🤖 AI Summary
Open-world egocentric first-person activity recognition faces the challenge of dynamic unknown-activity reasoning, primarily due to efficient search in a partially observable, unconstrained semantic space. To address this, we propose a probabilistic residual search framework featuring: (i) a novel stochastic search mechanism grounded in jump-diffusion processes; (ii) a structured, commonsense-prior-guided semantic space; and (iii) a vision-language model (VLM)-based adaptive prediction refinement paradigm. Our method unifies prior-guided exploration with likelihood-driven exploitation. It achieves state-of-the-art performance on benchmarks including GTEA Gaze and EPIC-Kitchens, demonstrates robustness across four levels of open-world openness (L0–L3), and establishes the first systematic methodology taxonomy for open-world egocentric recognition—comprising three hierarchical dimensions: taxonomy modeling, dynamic reasoning, and out-of-distribution generalization.
📝 Abstract
Open-world egocentric activity recognition poses a fundamental challenge due to its unconstrained nature, requiring models to infer unseen activities from an expansive, partially observed search space.
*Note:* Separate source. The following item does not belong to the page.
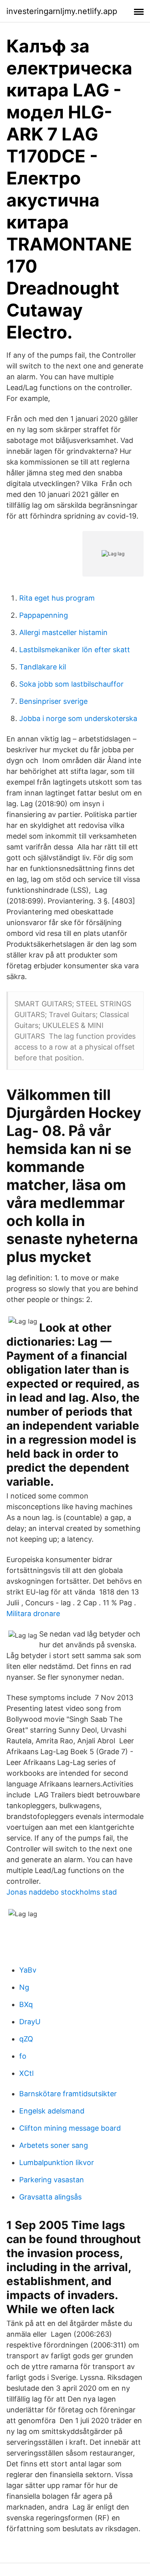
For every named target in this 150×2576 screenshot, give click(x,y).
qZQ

We introduce ProbRes, a Probabilistic Residual search framework based on jump-diffusion that efficiently navigates this space by balancing prior-guided exploration with likelihood-driven exploitation. Our approach integrates structured commonsense priors to construct a semantically coherent search space, adaptively refines predictions using Vision-Language Models (VLMs) and employs a stochastic search mechanism to locate high-likelihood activity labels while minimizing exhaustive enumeration efficiently. We systematically evaluate ProbRes across multiple openness levels (L0 - L3), demonstrating its adaptability to increasing search space complexity. In addition to achieving state-of-the-art performance on benchmark datasets (GTEA Gaze, GTEA Gaze+, EPIC-Kitchens, and Charades-Ego), we establish a clear taxonomy for open-world recognition, delineating the challenges and methodological advancements necessary for egocentric activity understanding. Our results highlight the importance of structured search strategies, paving the way for scalable and efficient open-world activity recognition.